Even ignoring the darkening aspect of scanlines, getting the colors to blend is HARD. Now, I will say that RetroTVFX absolutely worked the wizardry to account for this amid a slew of formats each with their own blending concerns, but for your average non-wizard solution, you can’t simply color some pixels and call it a day, because of that full-screen bloom effect I mentioned on your individual phosphor gradients. And that’s before you account for the various imperfections of the compression or faulty math of a given signal, which will create artifacts. If you look up the NES sprite of the Sahagin Prince, you’ll probably identify it as having a yellow and green color scheme, only because of the way the signal influences itself, in actuality, all of the yellow bits get very much greened out and it has a much more organic overall coloration that looks smoothly shaded. That and CRT simply doesn’t display colors the same way as LCD. Really! You know why so many characters, like say Jon Talbain, are blue instead of gray? Because blue is just a more reliable color on CRT than gray is. Grays can easily get bluer and at the same time desaturated blues can easily wash out, so sometimes just running with it was best because the worst you’d get is the grayer tones you may well have wanted in the first place. Anything that approaches achromatic also tends to pick up color from nearby depending on the video standard in use, and a lot of consoles used video standards that meant color bled like a stuck pig, especially red. The artists ultimately used this to their advantage much like any artist manages to turn the imperfections of their tools into features, but there’s simply no getting around the fact that viewing raw pixel art on a modern screen doesn’t in any way show the end result, not even the actual colors, much less how they ended up blended with dithering to produce whole new colors and alpha. This and the CRT’s vibrancy really means that you can’t really understand how pixel art looked without viewing it on original hardware.
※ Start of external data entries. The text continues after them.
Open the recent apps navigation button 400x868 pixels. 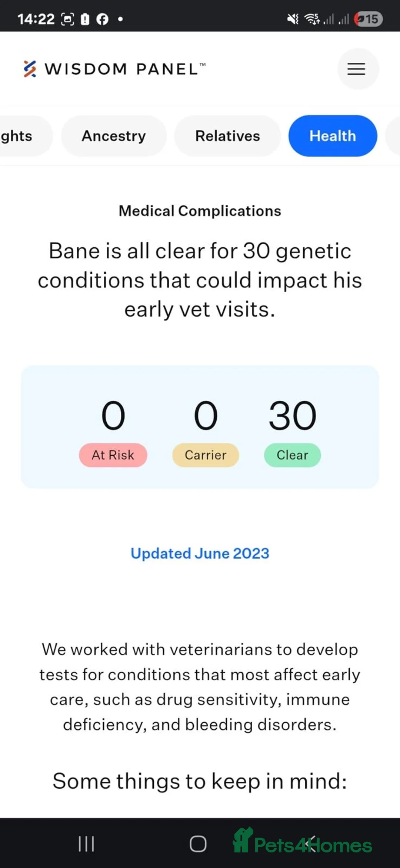click(86, 844)
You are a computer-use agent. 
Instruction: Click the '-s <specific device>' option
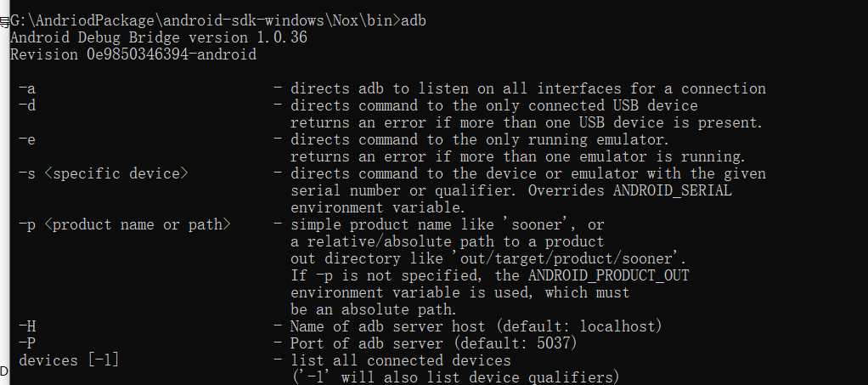point(104,173)
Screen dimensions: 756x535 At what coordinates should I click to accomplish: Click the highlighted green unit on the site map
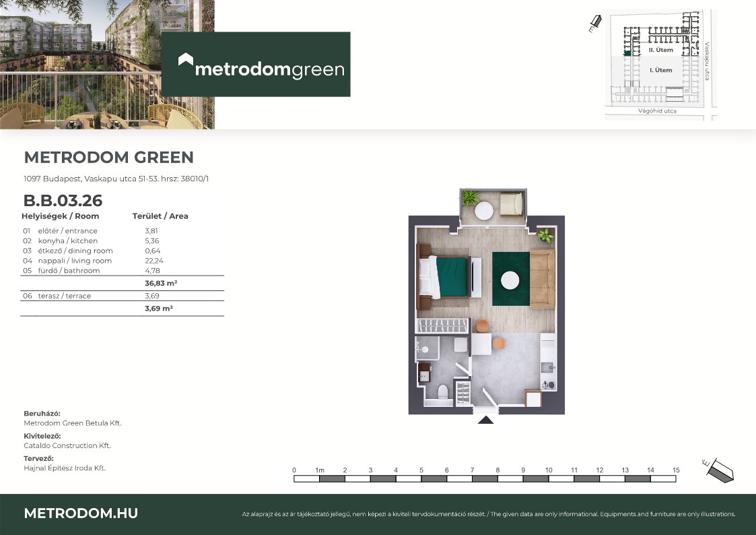pos(627,53)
Side note: dithering never stopped being a thing, finding a place in handheld games like Pokémon where it was positively chunky, and it’s now in use with HD games because the pixels of modern living room sets are small enough that from normal viewing distance, it’s not noticeable, but can prove more efficient than alpha blending in things like fading effects or just wherever you can get away with it. The difference is everyone thinks that dithering was ALWAYS chunky when in fact its modern use in HD is much more akin to its original use on CRT. The point of dithering is not to make a visible checkerboard and never has been. CRT blended it in the hardware and HD blends it in the limited resolution of our eyes.
What’s the solution?
The solution is ultimately in understanding how things looked and why and using modern technology to get as close as possible. As of right now? We really do have the technology. Sony’s handling of PS1 games on PS5 is incredibly promising because it shows they get it. There’s no one better equipped to understand the PS1 hardware than Sony themselves and the real question becomes who was involved in reproducing the look and how faithful they decided to be. We otherwise have emissive technology in the form of OLED and it’s becoming quite common specifically because of the brightness and color response it offers. Resolutions are high enough that an accurate bloom can easily take place if anyone cares to do it. 1080p may not be stellar at PC monitor distances, but it’s probably more than enough in the living room.
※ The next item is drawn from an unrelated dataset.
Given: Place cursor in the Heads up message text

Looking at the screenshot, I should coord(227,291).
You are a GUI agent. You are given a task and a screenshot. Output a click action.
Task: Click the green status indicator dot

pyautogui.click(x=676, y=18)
The biggest solution, though, is consumer demand. As I started this with, for years everyone pointed to box art and manuals showing the chunky pixels as evidence that everything was chunky pixels because those were easily documented. People generally didn’t take pictures of things on screens and even if they had, the early Internet would have made it an absolute bear to get them online. Even when the memory of CRT was fresh, the idea that it was by its nature inferior didn’t do it any favors. For many years, authenticity was not valued, and was later misunderstood. It’s only now that a few advocates are getting interest. If that interest becomes demand, as it seems to slowly be doing, then authenticity will become a selling point and encourage more creators to honor it.